2006 Palestinian suicide attack against civilians in Tel Aviv, Israel

The 2nd Rosh Ha'ir restaurant bombing was a Palestinian suicide bombing on 17 April 2006 at Rosh Ha'ir shawarma restaurant in Tel Aviv, Israel. Eleven Israeli civilians were killed in the attack and 70 were injured, in the deadliest attack in Israel in nearly two years.

The Palestinian militant organization Islamic Jihad claimed responsibility for the terror attack, the seventh suicide bombing in Israel since Palestinian groups had agreed to a ceasefire in February 2005.
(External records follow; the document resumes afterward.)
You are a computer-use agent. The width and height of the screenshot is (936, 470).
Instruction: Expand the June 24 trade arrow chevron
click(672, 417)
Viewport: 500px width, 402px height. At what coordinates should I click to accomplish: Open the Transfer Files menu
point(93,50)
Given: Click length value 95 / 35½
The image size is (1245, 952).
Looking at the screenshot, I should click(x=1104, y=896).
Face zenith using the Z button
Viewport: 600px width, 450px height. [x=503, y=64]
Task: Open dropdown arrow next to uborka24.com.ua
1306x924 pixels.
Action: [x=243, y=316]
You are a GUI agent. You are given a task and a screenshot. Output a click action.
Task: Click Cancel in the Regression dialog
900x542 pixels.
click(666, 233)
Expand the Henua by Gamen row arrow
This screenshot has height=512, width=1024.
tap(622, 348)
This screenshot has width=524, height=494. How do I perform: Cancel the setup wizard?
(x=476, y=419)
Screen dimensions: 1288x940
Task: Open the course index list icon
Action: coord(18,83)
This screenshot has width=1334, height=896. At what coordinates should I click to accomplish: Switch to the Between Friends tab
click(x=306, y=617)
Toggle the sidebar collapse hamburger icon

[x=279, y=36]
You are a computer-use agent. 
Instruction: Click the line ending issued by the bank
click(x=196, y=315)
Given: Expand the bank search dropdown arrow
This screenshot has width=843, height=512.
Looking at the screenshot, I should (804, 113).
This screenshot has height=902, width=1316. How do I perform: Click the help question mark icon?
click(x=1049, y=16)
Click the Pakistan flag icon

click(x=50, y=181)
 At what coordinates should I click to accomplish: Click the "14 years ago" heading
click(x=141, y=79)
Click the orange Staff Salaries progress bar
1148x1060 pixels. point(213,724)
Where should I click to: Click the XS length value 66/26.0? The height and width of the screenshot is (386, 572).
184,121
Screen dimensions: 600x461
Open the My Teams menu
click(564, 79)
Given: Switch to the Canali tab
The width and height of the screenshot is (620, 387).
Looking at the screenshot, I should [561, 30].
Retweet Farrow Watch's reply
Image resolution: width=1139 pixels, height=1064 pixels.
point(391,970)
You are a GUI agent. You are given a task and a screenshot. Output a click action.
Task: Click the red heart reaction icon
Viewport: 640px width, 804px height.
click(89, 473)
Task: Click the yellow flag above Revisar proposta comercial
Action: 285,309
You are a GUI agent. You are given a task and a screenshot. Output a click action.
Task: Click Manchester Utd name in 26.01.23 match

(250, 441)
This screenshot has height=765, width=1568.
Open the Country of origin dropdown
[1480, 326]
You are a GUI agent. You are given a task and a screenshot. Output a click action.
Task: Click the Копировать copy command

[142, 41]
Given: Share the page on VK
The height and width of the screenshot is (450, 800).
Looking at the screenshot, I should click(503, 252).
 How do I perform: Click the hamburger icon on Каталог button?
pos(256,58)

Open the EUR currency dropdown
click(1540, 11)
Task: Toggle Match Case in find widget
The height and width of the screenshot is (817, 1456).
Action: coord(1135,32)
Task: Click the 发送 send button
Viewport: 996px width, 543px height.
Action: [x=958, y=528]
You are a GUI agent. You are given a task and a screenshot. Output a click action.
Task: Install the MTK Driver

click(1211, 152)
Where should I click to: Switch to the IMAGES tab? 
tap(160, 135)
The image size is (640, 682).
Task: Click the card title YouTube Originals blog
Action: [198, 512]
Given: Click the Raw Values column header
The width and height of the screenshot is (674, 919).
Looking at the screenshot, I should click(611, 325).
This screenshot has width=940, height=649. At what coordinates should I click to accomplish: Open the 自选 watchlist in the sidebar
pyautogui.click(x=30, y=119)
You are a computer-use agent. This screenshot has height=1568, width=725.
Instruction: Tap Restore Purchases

The attack was the second suicide bombing at the Rosh Ha'ir restaurant in 2006. The previous attack, on 19 January 2006, injured 31 people.

==Attack==
On April 17, 2006, Sami Salim Mohammed Hammed, a Palestinian student from Jenin, conducted a suicide attack using 5 kg of explosives in a bag filled with nails and metal shards at the Rosh Ha'ir shawarma restaurant near the Tel Aviv Central Bus Station. At the time, the restaurant was crowded for lunch. The blast killed 11 civilians and injured more than 60. It was the deadliest attack in Israel in two years.

== Perpetrators ==
The Palestinian Islamic Jihad claimed responsibility for the attack and identified the bomber as Sami Salim Hamad from near Jenin in northern West Bank. According to the Guardian, an Islamic Jihad cell had conducted six of the seven previous suicide bombings in Israel since Palestinian groups had agreed to a ceasefire in February 2005.

==Reactions==
- Israel: Israeli Foreign Ministry spokesman Gideon Meir stated that Israel held Hamas responsible for the attacks, accusing the Hamas of "giving support to all the other terrorist organizations".
- State of Palestine: Mahmoud Abbas, President of the Palestinian Authority said violence was against Palestinian interests and urged the international community to encourage peace negotiations.
- Hamas: Khaled Abu Helal, spokesman for the Hamas-led Interior Ministry, called the attack "a direct result of the policy of the occupation and the brutal aggression and siege committed against our people."
- United States: The Bush administration strongly criticized the attacks, calling it "a despicable act of terror for which there is no excuse or justification."

==Aftermath==
Islamic Jihad leader Elias Ashkar, whom Israel accused of being behind the attack, was killed on 14 May 2006 by Israeli troops in the village of Qabatiya, along with four other Palestinians.

The family of Daniel Wultz won a case in May 2012 in a U.S. District Court against Iran and Syria for their supporting "Palestinian militants" in this suicide bombing attack. The amount of the judgement was for $323,000,000 and represented the first time that a U.S. court issued a judgment against Syria for terror related activities.